Eyes and iPads
In early 2010, Apple CEO Steve Jobs released the world’s first tablet PC – the iPad. This spring, Apple will release the third generation of iPads, which are sweeping the world like a tide and putting an “Apple” in the hands of people of all ages. With tablet computers and smartphones came electronic games, puzzles, videos and pre-school applications that have captured the hearts and eyes of children. Can you blame parents for worrying whether their children’s vision will be affected?
Do electronic screens cause near-sightedness?

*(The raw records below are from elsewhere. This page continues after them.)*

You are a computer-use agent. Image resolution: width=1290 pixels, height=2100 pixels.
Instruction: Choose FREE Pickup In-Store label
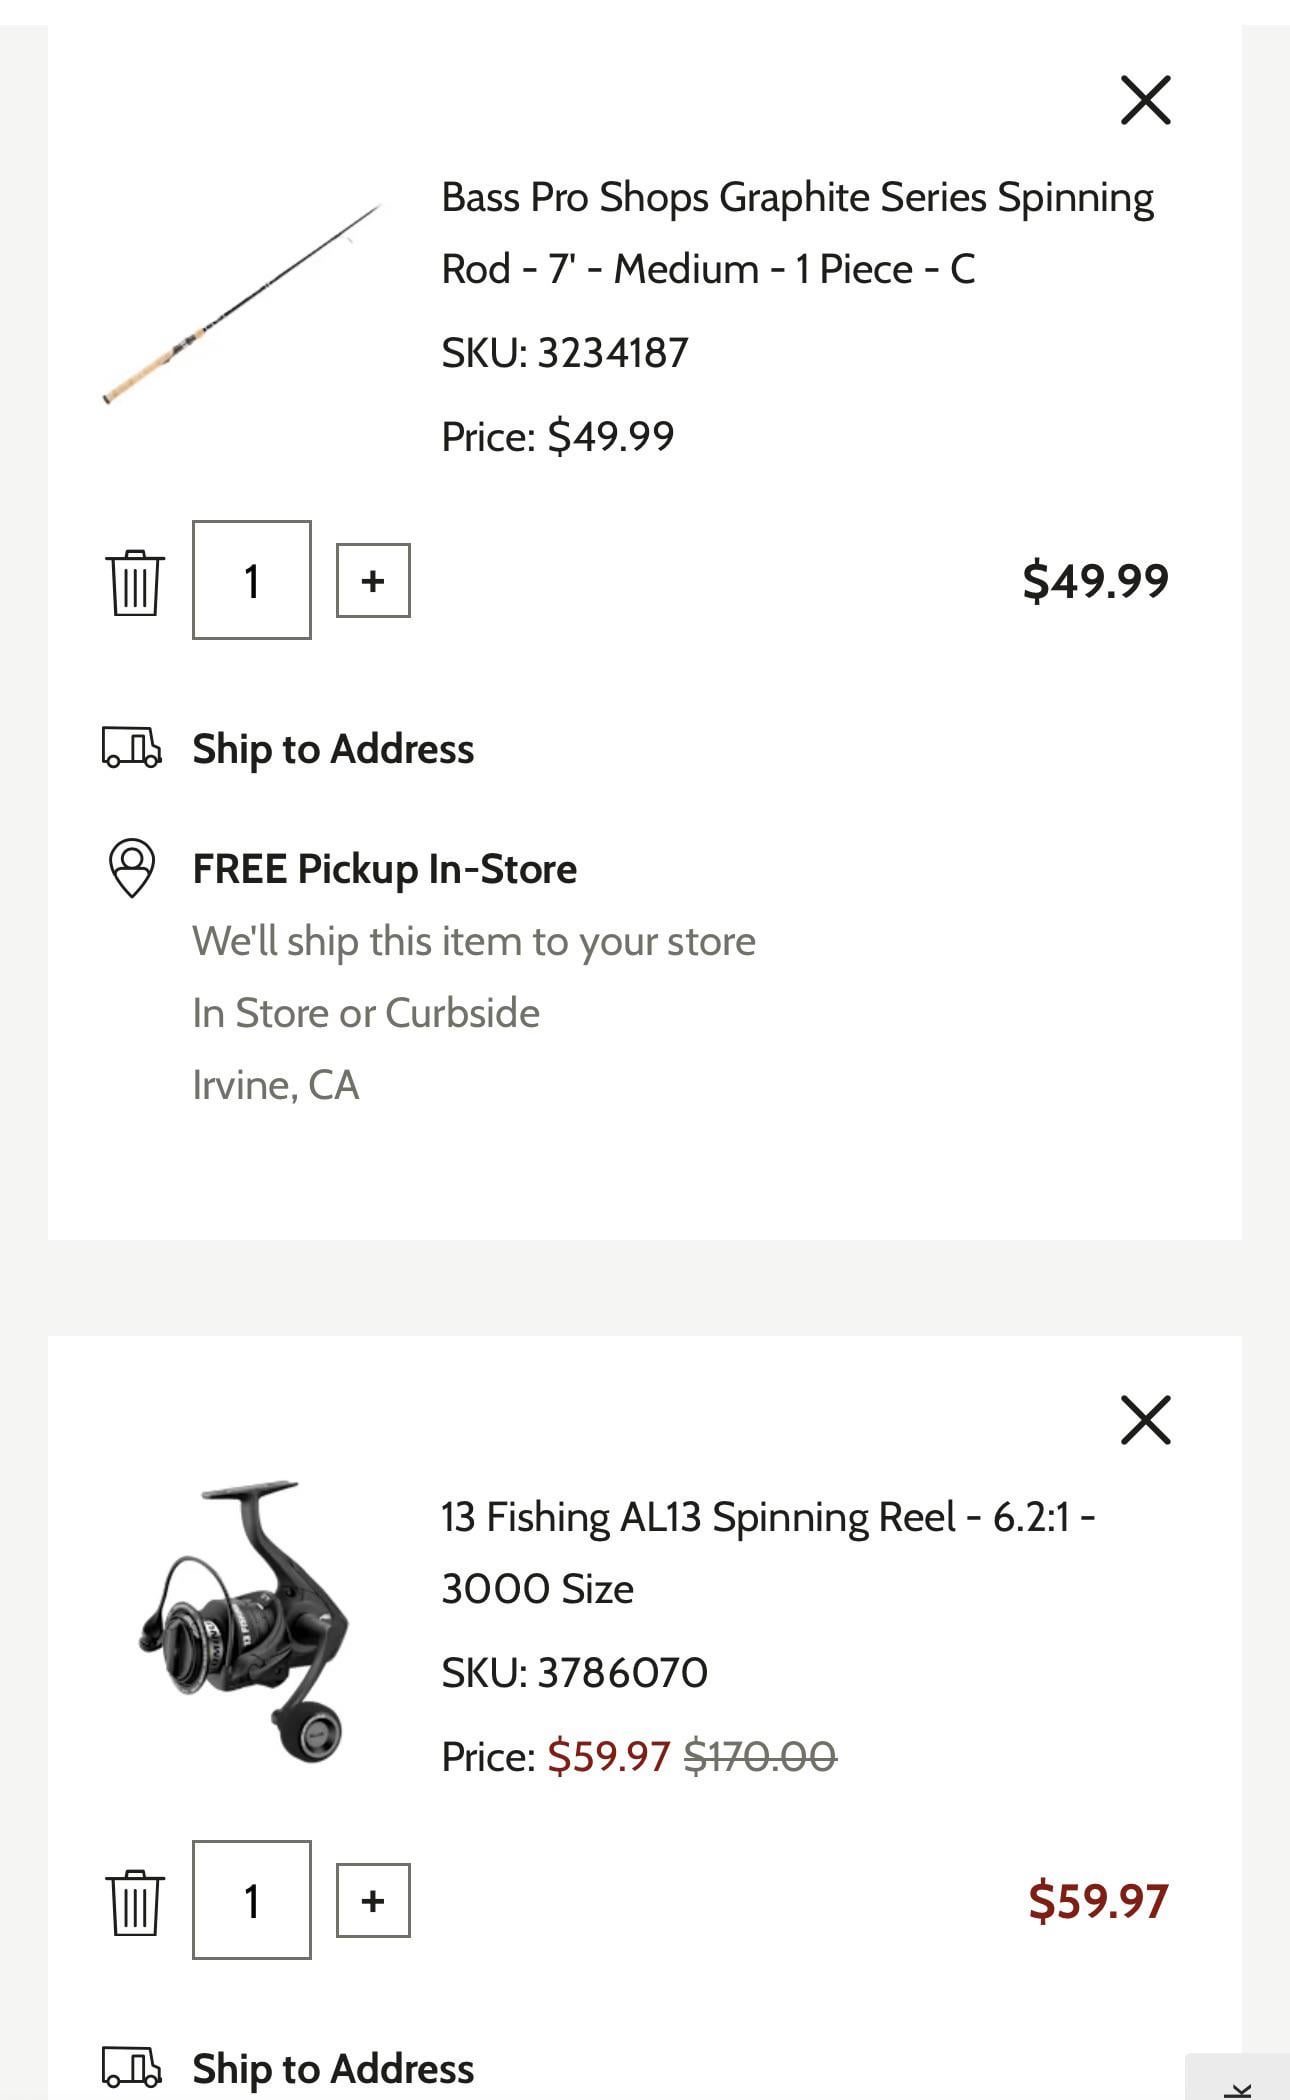(x=384, y=869)

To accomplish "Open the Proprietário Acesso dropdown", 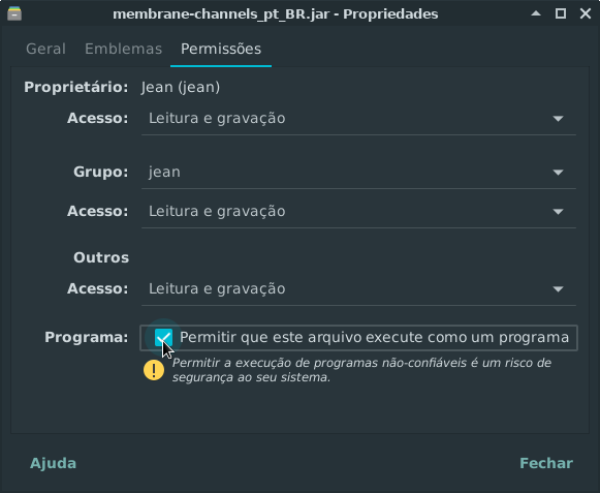I will point(359,118).
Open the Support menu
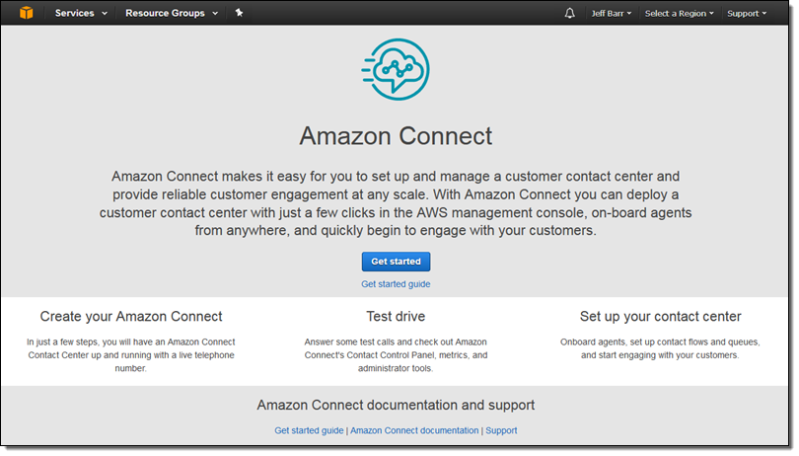This screenshot has height=456, width=799. coord(747,13)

First, let’s talk about the tablet computer’s connection to myopia (near-sightedness). Scientists have produced no conclusive findings about this connection. In recent years, several studies have shown that the most important cause of myopia is genetics. If both parents are myopic, the child is four times more likely to be near-sighted. If one parent is myopic, the child is twice as likely to be near-sighted. Myopia has gradually become more prevalent around the world. A British study found that in addition to educational level, socioeconomic status and genes, another factor that affects vision is if your mother was older or smoking when pregnant or if you experienced growth delays in the womb.
Many parents worry that their children will harm their eyes by watching TV or playing on the computer too much. To date, there has not been a rigorous investigation into how or whether computer or TV screens impact vision. The fact is that anything you visually focus on and put close to your eyes – whether books, television, computers, art, even embroidery – will cause the eyes to tire and eventually become fatigued. Anything held and focused on within 50 cm of our eyes tires them. To rest our eyes, it is best to focus on and hold objects more than 50 cm away from our eyes.
The biology of myopia
When we start focusing our vision closer and closer to our noses, our lines of sight converge and the part of our eyes called “the lens” starts to lose its original shape. These processes are involuntary but inevitable if you use your eye muscles to force your eyes to focus for a long time without relaxing. Sometimes, people can develop “pseudo-myopia” where you become near-sighted for a short period of time after a long period of focusing on one thing. This happens because the eye muscles become fatigued, and this causes your eyes to be temporarily incapable of lining up the information each eye receives. If we get too engrossed in a TV show or a computer program, we are preventing our eyes from relaxing.
Alleviating eye strain
IPads and e-books have special display technology that simulates real ink or that automatically adjusts the screen’s brightness according to ambient light. To a certain extent, this technology can help reduce eye strain while reading. We can also use the following approaches to alleviate visual fatigue and prevent myopia:
- Try doing some eye massages by pressing on pressure points around the eye. Most Chinese students could show you how to do an eye massage.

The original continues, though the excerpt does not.